Der wissenschaftliche Stab des Sachverständigenrats für Integration und Migration (SVR) hat zwischen Juli 2023 und April 2025 das Forschungsprojekt „Rahmenbedingungen, Chancen und Herausforderungen der politischen Teilhabe von Jugendlichen und jungen Erwachsenen mit Einwanderungsgeschichte“ durchgeführt. Gefördert wird das Projekt von der Beauftragten der Bundesregierung für Migration, Flüchtlinge und Integration und zugleich Beauftragten.

Die Befunde des Forschungsprojekts sind im März 2025 in der SVR-Studie „Jung und vielfältig, aber noch nicht politisch beteiligt?

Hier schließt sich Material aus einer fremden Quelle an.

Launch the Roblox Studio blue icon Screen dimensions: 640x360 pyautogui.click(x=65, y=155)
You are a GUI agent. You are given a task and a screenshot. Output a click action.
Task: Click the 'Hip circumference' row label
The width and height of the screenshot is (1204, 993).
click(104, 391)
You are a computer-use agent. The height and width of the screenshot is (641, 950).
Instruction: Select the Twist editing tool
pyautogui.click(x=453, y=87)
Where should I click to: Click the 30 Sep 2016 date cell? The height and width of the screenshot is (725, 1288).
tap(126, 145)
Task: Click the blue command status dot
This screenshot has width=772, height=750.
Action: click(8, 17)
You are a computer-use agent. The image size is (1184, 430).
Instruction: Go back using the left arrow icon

Wege zu mehr Partizipation für junge Menschen mit Zuwanderungsgeschichte“ (Storz/Mayr 2025) veröffentlicht worden.

Die Studie entstand begleitend zum Praxisprojekt YoungUP!, das spezifisch junge BIPoC1 (aus dem Englischen: Black, Indigenous and People of Color) anspricht, und vom Bundeszuwanderungs- und Integrationsrat (BZI) durchgeführt wird.

Für die Studie wurden zum einen quantitative Daten aus dem SVR-Integrationsbarometer 2024, einer repräsentativen Bevölkerungsumfrage unter Menschen mit und ohne Migrationshintergrund in Deutschland, analysiert. Zum anderen wurden 15 qualitative Interviews mit jungen migrantisch wahrgenommenen Menschen aus dem Praxisprojekt YoungUP! und mit Teilnehmenden aus dem SVR-Integrationsbarometer 2024 im Alter von 17 bis 35 Jahren durchgeführt.